Dear list,

Sorry it’s a long message and my english may not be the best :(

I have a cluster with two hosts and DRBD replication, I don’t want to use HA I 
only want to achieve more resiliency in case a host fail and avoid downtime for 
the VMs when there is a kernel update and I need to reboot one of the PVE so 2 
hosts should not be a problem.

I don’t have powerful machines nor hardware raid, I have 2x2To disks witch I 
use with a soft raid 1 partition for the system and the second partition is 
dedicated to drbd ressources.

I’m on the very last version of Proxmox4 with community subscription and my 
servers are up to date, I have a link between the servers witch truly provide 
1Gb of bandwidth (tested with iperf) and a latency of less than 2ms.

I use the version 9 of DRBD since it’s the one installed with PVE4 by default 
but I’m a little bit worried since Proxmox drbd9 documentation says this is a 
technology preview and even Linbit say DRBD 9.0.x is not production ready… so I 
use it the old fashion way for configuration, like the following link advises, 
2 ressources to avoid complicated split brain recovery : 
https://pve.proxmox.com/wiki/DRBD <https://pve.proxmox.com/wiki/DRBD>

I hope that by doing this way I avoid the « not production » thing, since I 
believe that it is the drbdmanage tool that is not production ready and not 
DRBD itself but maybe I’m wrong…? 
Is there people that are using drbd9 for production ? successfully ? please 
share your experience.

My problem, it is almost reproductible everytime (9 times /10) : when I try to 
clone a VM from one ressource to the other or when I try to move the disk of a 
VM from a ressource to the other, it finish by a server crash even without 
running a single VM on the cluster !

I understand it’s a resource intensive operation but it should be slow at worst 
but my servers should not crash...

What happens :  I launch the operation, it usually happen with « bigs » disks 
(100Go for exemple, with 5Go it usually complete), at the beginning it seems to 
work, I monitor the operation with several open ssh consoles with iotop, iftop, 
iostat, top… on both the servers.

After a wile, sometimes 10%, sometimes 20% of the operation, the progression 
window stop moving, the target server become red in the web interface, I can 
see that the server where I launched the operation (source server) stop making 
read io, there is almost no more bandwidth used in DRBD network link and the 
server that was « receiving » the datas (the target server) start to become 
unresponsive, there is no more io on both servers, and one of the servers, 
usually the target server start to have a big big load, at first its only 
3,4,5… but the more I wait, the more the load grows (at the end it can be up to 
30 or 35 !!!)

There is a process witch is eating cpu it is drdb even if it’s no more doing 
anything (and I don’t know how to stop it, the kill and kill -9 don’t work, 
"service drdb stop" either… 
there is plenty of free memory, there is almost no more IO and the CPU is used 
but not so much as you can see : 
https://cloud.ipgenius.fr/index.php/s/UWGbnePdxkiee5A 
<https://cloud.ipgenius.fr/index.php/s/UWGbnePdxkiee5A>

At the end, I can see theses errors in my ssh consoles :

Message from syslogd@virt1 at Apr  1 11:24:09 ...
 kernel:[79286.931625] NMI watchdog: BUG: soft lockup - CPU#0 stuck for 22s! 
[kvm:9177]

Message from syslogd@virt1 at Apr  1 11:24:37 ...
 kernel:[79314.904263] NMI watchdog: BUG: soft lockup - CPU#0 stuck for 22s! 
[kvm:9177]

and i can’t do nothing more, can’t even connect to ssh or launch any command in 
the consoles opened, the only way for getting my server back is to do a hard 
reboot :(

After that, the ressources quickly resync, and I end up with a LVM disk created 
but of course unusable… so I delete it...

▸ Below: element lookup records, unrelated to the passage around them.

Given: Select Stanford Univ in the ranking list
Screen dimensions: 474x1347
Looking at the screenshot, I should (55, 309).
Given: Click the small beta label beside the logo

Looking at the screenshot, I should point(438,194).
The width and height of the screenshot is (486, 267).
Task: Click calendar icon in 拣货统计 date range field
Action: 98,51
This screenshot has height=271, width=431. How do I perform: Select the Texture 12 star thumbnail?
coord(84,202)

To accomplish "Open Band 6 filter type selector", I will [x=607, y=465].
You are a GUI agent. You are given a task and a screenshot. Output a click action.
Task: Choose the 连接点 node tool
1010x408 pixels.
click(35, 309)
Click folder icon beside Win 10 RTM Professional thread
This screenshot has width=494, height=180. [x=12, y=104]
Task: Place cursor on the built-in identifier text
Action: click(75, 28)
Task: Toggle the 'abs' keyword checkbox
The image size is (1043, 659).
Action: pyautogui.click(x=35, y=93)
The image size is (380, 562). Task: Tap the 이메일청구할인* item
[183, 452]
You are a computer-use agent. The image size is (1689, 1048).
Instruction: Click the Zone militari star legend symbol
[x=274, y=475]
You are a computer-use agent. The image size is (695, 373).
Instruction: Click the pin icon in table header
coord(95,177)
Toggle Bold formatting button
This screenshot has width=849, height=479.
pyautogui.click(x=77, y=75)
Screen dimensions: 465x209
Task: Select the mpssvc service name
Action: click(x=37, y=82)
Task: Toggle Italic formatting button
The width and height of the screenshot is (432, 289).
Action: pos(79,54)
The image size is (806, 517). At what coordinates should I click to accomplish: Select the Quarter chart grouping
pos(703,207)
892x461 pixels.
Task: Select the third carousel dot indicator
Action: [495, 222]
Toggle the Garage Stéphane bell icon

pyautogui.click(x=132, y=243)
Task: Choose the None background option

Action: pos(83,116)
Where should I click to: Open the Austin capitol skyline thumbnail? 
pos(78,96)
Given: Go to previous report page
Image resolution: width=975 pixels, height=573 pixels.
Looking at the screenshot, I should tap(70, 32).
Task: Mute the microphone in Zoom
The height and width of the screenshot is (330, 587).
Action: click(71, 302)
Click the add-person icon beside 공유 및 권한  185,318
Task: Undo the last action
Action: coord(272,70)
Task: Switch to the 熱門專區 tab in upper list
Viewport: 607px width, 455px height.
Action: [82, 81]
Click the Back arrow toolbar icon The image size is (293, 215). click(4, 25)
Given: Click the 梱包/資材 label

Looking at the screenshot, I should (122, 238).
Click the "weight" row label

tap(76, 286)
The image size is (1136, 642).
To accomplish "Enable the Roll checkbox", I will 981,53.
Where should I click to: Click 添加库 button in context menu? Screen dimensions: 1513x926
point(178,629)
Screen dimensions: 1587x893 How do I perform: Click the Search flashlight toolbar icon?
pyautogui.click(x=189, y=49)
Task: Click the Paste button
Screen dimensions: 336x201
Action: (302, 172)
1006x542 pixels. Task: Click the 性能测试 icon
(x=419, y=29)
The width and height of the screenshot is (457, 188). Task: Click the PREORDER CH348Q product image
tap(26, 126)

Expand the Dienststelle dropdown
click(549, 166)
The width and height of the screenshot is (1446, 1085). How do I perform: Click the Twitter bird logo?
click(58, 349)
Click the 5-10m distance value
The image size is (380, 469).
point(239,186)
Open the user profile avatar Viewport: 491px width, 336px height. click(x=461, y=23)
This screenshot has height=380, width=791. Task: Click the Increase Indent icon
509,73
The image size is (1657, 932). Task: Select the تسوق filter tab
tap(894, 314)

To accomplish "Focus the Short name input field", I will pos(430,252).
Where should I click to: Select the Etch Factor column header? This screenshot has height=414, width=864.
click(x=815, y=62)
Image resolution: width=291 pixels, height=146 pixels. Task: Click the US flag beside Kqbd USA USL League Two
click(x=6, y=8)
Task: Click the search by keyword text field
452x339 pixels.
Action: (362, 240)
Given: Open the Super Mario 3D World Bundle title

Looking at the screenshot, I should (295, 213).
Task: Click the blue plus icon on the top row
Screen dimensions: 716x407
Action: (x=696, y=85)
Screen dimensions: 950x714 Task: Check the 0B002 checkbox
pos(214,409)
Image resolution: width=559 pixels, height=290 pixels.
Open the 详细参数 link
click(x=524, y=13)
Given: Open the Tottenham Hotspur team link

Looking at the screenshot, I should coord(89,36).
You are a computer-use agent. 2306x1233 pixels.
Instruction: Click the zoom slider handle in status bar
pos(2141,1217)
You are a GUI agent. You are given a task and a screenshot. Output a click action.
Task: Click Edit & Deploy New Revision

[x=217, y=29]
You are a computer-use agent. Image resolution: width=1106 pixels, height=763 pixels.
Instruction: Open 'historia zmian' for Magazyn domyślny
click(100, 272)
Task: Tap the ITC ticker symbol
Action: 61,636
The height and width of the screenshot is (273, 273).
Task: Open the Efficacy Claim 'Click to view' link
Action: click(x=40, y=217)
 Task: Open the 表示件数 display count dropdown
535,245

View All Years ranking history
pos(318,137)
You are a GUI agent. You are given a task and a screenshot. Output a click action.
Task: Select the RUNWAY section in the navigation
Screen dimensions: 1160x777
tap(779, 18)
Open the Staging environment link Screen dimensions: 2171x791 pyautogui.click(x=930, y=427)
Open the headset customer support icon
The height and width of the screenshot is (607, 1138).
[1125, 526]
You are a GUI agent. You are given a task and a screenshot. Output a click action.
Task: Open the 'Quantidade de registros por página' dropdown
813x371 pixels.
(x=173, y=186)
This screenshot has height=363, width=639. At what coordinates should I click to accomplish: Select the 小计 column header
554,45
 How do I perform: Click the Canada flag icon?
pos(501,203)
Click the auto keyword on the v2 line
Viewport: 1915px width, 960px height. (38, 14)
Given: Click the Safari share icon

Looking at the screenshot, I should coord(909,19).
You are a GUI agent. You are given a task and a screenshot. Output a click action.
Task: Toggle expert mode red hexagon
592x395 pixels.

I give you my drbd config files witch are as basic as possible :

root@virt1 ~ # cat /etc/drbd.d/global_common.conf
global {
  usage-count no;
}

common {
                
        startup {
                wfc-timeout  0; 
        }
        
        handlers {
        split-brain "/usr/lib/drbd/notify-split-brain.sh root";
        out-of-sync "/usr/lib/drbd/notify-out-of-sync.sh root";
        }
                        
        options {
        cpu-mask 0;
    }
                        
        net {
                protocol C;
                allow-two-primaries;
                cram-hmac-alg sha1;
                sndbuf-size 0; max-buffers 8000; max-epoch-size 8000; 
verify-alg sha1;
    }
    
    disk {
                resync-rate 40M;
                on-io-error detach;
        }
                        
}
root@virt1 ~ # cat /etc/drbd.d/r1.res
resource r1 {
                device /dev/drbd1;
                disk /dev/sda3;
                meta-disk internal;
                
        net {
                shared-secret "xxxxxxxxxx";
        }
        
        on virt1 {  
                address 10.200.10.1:7788;     
        }
        
        on virt2 {
                address 10.200.10.2:7788;
        }
}
root@virt1 ~ # cat /etc/drbd.d/r2.res
resource r2 {
                device /dev/drbd2;
                disk /dev/sdb3;
                meta-disk internal;

        net {
                shared-secret "xxxxxxxxxx";      
        }
                 
        on virt1 {
                address 10.200.10.1:7789;
        }
        
        on virt2 {
                address 10.200.10.2:7789;
        }
}
root@virt1 ~ # 

I’m not sure about the values for the line with the buffers directives but all 
the rest is very standard.

For information, unless for this specific operation (copy from a ressource to 
the other) the cluster is working correctly : I have made 3 or 4 linux and 3 
windows VMs on each hosts and launched very stressful tests (all ressources, 
cpu, ram and disk read/write) in every VMs during more than 24 hours and of 
course the cluster was a bit loaded, the network links sometimes showed as 
congested and the VMs was not very fast but it worked very well and it have 
been stable !

What I need above everything is stability, performances are far away in my 
priority list because I would like to go on prod with this cluster so really 
need it to be stable...

Can someone help me ? maybe do you need more config files or any kind of 
information, I can provide anything you ask. Is there a way for limiting the 
ressources allocated to drbd ?

Moreover, If there is a real specialist of drbd technology, my company is not 
rich and can’t afford to pay a lot for it but it is something that can be 
discussed. 

Anyway, thank you in advance if you have taken the time to read my message and 
thank you again more if you can provide an answer !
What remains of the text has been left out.